* TASK TO COMPLETE
Which lines in the data below contain the string "Indovinelli"? Show each one.

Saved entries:
▼

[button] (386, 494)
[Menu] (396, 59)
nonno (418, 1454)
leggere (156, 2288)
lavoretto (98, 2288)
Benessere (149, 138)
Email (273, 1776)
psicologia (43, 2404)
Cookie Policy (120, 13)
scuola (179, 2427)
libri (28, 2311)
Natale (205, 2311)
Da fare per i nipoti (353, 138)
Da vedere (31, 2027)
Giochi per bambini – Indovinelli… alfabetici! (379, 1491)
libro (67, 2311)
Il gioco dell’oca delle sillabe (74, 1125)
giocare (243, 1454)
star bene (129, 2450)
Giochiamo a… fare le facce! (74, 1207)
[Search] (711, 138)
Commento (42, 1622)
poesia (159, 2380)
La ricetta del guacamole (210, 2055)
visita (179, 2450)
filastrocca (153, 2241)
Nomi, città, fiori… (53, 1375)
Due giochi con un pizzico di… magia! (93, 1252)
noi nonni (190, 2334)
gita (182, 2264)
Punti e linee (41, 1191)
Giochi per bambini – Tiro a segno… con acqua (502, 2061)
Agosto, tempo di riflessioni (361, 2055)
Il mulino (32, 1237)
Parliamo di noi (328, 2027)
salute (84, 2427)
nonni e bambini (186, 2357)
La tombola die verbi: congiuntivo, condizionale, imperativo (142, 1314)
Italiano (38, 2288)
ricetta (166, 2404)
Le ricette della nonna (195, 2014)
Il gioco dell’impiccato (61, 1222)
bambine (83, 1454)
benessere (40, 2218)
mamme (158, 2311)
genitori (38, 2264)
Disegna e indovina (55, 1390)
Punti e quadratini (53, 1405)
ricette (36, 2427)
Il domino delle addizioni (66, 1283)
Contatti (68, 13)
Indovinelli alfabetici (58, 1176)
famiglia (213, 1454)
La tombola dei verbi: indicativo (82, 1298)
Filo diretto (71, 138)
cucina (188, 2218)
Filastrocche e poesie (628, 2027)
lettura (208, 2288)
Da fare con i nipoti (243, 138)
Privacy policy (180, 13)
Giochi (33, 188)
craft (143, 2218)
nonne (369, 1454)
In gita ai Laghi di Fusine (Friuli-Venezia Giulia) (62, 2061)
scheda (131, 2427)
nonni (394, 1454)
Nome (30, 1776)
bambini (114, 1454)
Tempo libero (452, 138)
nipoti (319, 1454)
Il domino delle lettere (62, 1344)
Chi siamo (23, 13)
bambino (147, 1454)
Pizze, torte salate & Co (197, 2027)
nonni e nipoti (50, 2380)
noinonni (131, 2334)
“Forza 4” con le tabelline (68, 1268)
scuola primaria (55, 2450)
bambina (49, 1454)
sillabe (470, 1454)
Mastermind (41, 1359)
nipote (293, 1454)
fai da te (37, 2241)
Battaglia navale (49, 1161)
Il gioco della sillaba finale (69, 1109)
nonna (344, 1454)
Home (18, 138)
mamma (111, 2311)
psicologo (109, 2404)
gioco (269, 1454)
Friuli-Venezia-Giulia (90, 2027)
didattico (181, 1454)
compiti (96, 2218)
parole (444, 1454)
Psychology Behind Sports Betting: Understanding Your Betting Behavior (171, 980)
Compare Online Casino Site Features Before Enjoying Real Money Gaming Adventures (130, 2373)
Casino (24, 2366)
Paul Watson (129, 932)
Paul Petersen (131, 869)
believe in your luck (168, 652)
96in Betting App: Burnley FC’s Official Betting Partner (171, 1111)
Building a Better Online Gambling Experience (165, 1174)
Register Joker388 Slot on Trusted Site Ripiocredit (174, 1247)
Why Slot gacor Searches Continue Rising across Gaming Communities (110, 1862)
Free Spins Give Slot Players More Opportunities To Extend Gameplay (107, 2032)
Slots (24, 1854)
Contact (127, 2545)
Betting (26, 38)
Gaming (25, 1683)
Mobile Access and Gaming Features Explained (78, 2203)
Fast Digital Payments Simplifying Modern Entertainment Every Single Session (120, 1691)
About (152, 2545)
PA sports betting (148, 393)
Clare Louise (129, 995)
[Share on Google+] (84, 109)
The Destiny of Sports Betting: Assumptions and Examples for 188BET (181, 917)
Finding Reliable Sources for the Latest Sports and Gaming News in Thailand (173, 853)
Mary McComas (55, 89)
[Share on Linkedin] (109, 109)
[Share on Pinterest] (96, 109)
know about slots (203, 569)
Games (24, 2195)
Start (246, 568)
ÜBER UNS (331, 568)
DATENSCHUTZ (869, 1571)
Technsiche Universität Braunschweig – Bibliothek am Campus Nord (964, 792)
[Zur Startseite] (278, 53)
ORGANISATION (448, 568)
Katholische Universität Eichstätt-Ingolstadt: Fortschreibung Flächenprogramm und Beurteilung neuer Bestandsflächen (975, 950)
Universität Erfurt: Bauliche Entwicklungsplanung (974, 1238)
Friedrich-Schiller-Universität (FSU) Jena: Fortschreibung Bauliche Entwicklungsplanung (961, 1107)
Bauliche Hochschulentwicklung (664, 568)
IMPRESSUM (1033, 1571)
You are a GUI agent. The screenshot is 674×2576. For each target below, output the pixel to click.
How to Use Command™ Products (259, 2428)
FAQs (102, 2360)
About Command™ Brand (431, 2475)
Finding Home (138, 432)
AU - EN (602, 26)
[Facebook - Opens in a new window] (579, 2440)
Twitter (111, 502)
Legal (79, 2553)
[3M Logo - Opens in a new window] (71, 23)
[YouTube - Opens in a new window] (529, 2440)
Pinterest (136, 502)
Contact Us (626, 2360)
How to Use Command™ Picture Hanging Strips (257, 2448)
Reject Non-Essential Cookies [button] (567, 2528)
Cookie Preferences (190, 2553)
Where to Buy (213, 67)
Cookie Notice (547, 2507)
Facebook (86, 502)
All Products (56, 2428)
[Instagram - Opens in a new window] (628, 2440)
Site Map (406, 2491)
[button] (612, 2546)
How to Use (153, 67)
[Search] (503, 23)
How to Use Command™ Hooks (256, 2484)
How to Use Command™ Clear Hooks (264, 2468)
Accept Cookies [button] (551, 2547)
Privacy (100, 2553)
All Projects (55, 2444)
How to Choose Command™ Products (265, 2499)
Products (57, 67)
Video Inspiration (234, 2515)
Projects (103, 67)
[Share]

▲

* WRITTEN SOLUTION
Giochi per bambini – Indovinelli… alfabetici! (379, 1491)
Indovinelli alfabetici (58, 1176)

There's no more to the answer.